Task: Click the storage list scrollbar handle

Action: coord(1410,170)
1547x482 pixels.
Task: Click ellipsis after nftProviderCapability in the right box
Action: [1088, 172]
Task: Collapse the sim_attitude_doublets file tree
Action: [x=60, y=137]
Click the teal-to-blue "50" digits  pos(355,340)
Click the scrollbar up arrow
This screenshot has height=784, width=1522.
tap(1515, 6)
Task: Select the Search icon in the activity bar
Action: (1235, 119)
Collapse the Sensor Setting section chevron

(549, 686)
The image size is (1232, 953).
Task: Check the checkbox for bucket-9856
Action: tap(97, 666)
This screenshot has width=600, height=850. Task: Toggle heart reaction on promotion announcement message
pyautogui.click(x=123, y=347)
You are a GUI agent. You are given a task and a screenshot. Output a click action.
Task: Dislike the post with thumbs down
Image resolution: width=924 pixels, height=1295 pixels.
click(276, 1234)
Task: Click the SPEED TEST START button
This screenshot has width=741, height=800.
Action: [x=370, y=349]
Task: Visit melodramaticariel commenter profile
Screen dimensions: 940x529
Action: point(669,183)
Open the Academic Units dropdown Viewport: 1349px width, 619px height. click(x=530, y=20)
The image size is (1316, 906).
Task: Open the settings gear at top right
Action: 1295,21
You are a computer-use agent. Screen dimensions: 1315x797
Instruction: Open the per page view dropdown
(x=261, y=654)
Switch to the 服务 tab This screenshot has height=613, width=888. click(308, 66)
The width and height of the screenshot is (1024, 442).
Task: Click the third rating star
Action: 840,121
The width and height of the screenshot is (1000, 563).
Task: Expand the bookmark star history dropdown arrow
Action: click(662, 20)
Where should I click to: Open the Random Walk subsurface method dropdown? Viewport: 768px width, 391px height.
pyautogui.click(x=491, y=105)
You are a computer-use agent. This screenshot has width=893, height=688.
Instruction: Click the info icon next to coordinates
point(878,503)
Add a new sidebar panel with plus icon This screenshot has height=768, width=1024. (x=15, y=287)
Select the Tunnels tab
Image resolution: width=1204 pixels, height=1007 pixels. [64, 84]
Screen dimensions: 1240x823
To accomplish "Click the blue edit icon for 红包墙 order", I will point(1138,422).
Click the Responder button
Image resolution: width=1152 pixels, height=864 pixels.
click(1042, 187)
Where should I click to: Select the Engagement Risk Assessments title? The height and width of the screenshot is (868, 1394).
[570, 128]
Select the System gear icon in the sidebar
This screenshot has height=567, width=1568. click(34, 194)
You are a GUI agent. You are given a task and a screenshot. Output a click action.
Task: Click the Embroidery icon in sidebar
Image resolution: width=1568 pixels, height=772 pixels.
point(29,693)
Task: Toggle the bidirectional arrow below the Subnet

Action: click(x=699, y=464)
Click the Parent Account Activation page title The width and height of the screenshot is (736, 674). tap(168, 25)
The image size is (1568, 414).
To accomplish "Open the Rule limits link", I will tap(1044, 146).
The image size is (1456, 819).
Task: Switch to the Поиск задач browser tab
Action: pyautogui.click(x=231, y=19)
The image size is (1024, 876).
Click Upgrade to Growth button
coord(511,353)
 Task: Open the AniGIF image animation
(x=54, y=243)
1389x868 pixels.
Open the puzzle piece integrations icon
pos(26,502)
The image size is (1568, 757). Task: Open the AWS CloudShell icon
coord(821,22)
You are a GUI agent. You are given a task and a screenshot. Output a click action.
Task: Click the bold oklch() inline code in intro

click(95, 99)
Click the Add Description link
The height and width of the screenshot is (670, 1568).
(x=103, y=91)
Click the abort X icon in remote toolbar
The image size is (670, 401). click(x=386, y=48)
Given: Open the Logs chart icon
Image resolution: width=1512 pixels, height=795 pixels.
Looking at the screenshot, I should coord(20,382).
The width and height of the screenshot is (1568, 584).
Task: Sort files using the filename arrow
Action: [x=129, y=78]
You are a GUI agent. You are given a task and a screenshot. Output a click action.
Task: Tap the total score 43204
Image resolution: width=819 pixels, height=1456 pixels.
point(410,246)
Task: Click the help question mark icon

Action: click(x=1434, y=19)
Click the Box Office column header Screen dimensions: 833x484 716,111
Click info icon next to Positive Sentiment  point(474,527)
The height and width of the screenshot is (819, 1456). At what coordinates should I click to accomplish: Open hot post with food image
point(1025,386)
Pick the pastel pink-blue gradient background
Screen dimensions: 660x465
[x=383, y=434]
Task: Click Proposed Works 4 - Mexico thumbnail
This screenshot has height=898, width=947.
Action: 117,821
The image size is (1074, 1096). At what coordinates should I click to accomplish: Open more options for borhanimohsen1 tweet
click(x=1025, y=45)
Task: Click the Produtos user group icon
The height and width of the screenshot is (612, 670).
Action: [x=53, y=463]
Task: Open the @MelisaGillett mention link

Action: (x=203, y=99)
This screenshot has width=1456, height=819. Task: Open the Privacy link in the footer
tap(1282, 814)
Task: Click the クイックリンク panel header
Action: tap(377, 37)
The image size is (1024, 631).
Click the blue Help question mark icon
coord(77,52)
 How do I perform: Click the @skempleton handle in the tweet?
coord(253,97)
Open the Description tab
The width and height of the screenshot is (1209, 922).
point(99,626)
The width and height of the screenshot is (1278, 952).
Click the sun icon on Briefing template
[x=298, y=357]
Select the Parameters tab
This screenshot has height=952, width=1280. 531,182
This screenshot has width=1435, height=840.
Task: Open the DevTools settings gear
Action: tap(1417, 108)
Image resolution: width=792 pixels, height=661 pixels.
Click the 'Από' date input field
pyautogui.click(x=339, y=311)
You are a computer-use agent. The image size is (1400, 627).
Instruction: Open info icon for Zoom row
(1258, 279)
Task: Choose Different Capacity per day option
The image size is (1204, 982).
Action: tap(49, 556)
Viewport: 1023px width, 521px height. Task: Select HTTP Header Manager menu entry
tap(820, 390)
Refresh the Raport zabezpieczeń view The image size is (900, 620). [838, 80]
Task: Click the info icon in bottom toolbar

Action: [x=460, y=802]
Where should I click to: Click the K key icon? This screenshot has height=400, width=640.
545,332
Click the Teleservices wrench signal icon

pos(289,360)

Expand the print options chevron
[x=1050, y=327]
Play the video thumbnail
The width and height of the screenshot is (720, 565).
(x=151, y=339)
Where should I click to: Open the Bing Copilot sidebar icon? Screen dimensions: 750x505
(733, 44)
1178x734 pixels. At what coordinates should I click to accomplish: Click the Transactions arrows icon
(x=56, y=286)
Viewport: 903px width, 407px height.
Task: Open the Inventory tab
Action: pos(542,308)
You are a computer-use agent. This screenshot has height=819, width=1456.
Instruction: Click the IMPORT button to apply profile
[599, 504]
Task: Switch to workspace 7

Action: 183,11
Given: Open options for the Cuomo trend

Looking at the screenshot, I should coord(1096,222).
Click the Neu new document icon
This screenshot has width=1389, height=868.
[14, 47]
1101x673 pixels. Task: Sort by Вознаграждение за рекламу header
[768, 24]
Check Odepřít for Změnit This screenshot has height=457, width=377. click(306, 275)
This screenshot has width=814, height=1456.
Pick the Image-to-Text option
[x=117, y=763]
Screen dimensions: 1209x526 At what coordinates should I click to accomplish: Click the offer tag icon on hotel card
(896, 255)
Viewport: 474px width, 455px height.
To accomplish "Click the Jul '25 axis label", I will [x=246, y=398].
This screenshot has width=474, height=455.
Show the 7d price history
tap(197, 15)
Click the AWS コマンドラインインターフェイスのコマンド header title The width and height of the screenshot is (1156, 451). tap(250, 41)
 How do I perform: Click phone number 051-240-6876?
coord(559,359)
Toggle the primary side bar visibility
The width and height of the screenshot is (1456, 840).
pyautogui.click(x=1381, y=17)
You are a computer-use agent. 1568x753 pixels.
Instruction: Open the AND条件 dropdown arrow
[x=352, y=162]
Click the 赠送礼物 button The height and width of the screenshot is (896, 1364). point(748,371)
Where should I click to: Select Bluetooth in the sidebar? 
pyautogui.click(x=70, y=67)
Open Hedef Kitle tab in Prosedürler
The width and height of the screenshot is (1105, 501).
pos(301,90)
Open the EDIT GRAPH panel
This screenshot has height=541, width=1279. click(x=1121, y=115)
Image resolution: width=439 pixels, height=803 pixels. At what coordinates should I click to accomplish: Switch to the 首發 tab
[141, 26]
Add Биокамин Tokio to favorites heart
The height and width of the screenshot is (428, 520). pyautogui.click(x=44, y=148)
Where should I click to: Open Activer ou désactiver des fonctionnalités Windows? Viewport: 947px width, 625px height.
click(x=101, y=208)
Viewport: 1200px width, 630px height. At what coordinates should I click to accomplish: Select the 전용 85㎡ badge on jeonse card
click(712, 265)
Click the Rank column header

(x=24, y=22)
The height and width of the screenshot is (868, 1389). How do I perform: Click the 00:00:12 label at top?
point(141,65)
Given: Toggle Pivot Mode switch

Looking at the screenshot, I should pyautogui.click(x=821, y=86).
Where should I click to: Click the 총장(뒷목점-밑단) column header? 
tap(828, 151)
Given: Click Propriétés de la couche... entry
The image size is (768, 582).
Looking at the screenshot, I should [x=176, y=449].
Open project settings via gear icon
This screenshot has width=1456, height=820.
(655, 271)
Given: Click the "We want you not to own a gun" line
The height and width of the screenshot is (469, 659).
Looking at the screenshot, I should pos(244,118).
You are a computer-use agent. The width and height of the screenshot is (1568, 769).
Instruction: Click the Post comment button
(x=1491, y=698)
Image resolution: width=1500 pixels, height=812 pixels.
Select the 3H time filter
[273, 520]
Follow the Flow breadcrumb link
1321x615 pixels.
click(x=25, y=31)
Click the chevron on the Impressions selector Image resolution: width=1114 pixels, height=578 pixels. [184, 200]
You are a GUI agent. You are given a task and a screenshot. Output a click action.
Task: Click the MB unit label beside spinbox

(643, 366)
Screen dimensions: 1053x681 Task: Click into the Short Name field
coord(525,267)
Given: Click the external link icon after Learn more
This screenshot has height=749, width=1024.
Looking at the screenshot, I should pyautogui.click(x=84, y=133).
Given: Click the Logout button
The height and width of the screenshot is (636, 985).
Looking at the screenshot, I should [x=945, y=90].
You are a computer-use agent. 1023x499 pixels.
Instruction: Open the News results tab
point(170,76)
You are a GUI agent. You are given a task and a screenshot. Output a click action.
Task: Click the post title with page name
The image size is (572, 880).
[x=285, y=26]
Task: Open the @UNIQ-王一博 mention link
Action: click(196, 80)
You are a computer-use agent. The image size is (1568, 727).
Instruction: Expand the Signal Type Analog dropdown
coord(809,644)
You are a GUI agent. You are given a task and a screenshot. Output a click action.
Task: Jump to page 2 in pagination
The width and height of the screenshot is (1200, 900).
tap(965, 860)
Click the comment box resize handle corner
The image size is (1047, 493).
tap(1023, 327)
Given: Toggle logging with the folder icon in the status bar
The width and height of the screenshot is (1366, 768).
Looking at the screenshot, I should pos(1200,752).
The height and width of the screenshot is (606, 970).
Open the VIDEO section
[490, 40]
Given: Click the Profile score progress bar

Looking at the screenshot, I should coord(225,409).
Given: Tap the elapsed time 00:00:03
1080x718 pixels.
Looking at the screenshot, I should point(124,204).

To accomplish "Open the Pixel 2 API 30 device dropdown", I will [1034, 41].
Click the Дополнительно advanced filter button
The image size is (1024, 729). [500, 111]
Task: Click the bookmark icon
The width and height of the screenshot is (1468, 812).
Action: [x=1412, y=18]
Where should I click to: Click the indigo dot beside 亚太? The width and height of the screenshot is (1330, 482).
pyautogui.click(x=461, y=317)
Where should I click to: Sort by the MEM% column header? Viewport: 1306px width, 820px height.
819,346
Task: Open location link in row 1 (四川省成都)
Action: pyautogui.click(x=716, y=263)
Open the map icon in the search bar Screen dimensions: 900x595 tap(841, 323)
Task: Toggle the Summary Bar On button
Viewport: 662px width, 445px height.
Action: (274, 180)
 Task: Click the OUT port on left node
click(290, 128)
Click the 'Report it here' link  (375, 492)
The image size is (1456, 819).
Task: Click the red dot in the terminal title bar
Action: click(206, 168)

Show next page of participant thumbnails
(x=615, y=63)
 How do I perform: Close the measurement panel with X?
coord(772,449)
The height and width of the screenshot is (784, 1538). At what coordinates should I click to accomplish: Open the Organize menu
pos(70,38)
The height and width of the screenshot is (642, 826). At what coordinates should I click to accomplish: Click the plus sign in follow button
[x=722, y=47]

--------------------

Please reproduce the lines of the material between the line containing "Refresh the Raport" and the line containing "(x=151, y=339)", inclusive, replacing "icon" with "symbol" and leaving everything else unchanged.

Refresh the Raport zabezpieczeń view The image size is (900, 620). [838, 80]
Task: Click the info symbol in bottom toolbar

Action: [x=460, y=802]
Where should I click to: Click the K key symbol? This screenshot has height=400, width=640.
545,332
Click the Teleservices wrench signal symbol

pos(289,360)

Expand the print options chevron
[x=1050, y=327]
Play the video thumbnail
The width and height of the screenshot is (720, 565).
(x=151, y=339)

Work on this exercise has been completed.